Since then it became one of the main symbols in my whole practice, it came through many exhibitions and gained new and new meanings along with ever changing circumstances and with ever changing myself.

This flag I brought with me to Austria when I ran away from the war in Ukraine. Now I’m installing it in its landscapes. But this time I’m one with my flag – my bones and my muscles, my skin, my guts, my heart and soul. It is home that I have always with me, inside me.

This particular flag has a very special meaning. It is a twin flag of the one that I installed in Mariupol and left as a gift to my friends there 2 years ago. They were cut from the same large piece of cloth. And I truly feel this spiritual connection, through this transparent canvas and it’s memory, with Mariupol, Kharkiv and with all those landscapes – skies, horizons, waters, endless spaces of dug soil, wheat fields and valleys covered with snow – that I left in Ukraine and that are waiting for me there. And meanwhile I will carry them with me, always, wherever this off-road brings me.

This project had a name «Off-road Signs» and I started it in winter of the year 2021.

The signs I used were manufactured at the factory according to the standards of real road signs.
I traveled with them to the secluded natural areas not far from my home town in Ukraine and installed among the empty landscapes, to emphasise the void around, on the one hand, and on the other hand, to make the environment gain a new meaning. The signs were installed for a short period of time and then removed without leaving a trace.

In total 6 signs were produced: «End», «Nothing», «Земля» («Earth»), «Вас вітає Батьківщина» («Welcome to the Motherland»), «Come Back Soon». The sign with three dots on it was the last one and was meant to close the series. I planned to install it in some Ukrainian landscape – like all the previous road signs – but I didn’t have time to go to the location, and then the full-scale war started. It was stored for months in my mother’s car and then in my apartment in Kharkiv. My grandpa took it from there and sent it to Graz.

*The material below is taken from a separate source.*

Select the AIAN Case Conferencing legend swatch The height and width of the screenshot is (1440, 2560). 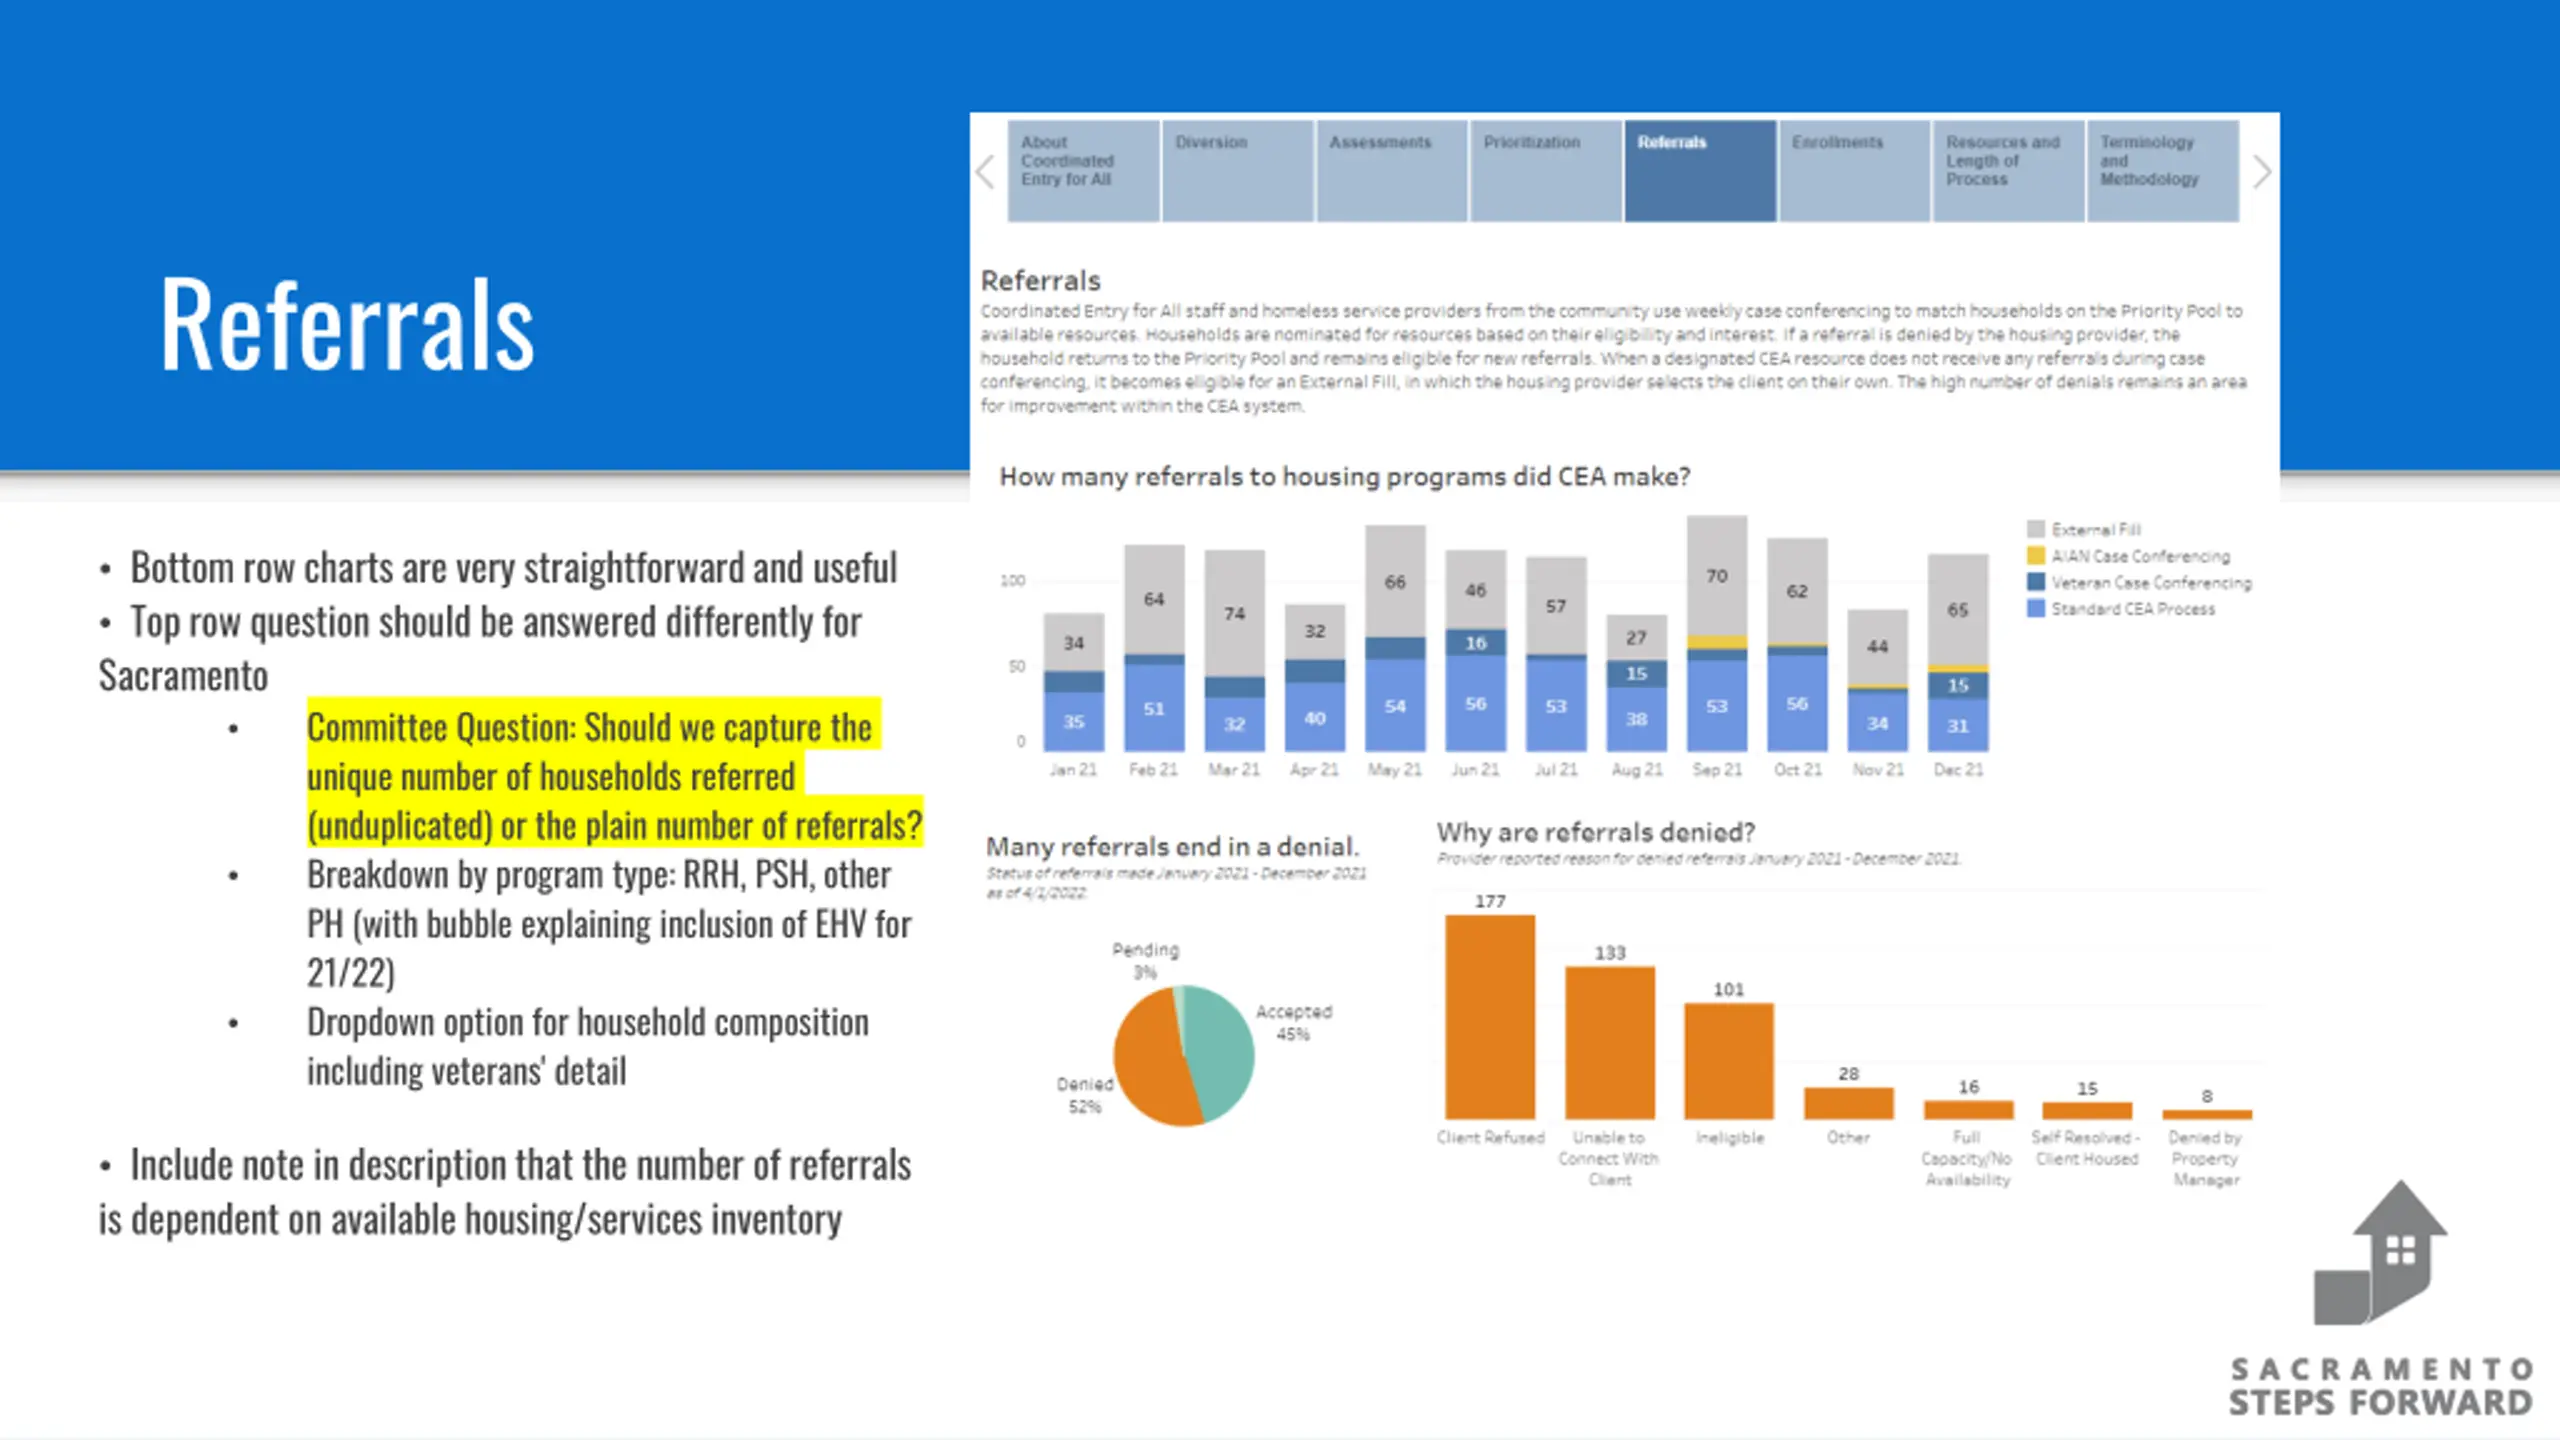click(2036, 555)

So the sign with three dots, symbolising that my journey is not yet finished – and basically is only about to start – symbolising the very idea of the «off-road», became the first artwork I made in Austria. Also it is my first work in the landscape since November 2021. I never cease to be amazed at this amazing coincidence – as well as all the other incredible coincidences that happened on my way and eventually brought me here.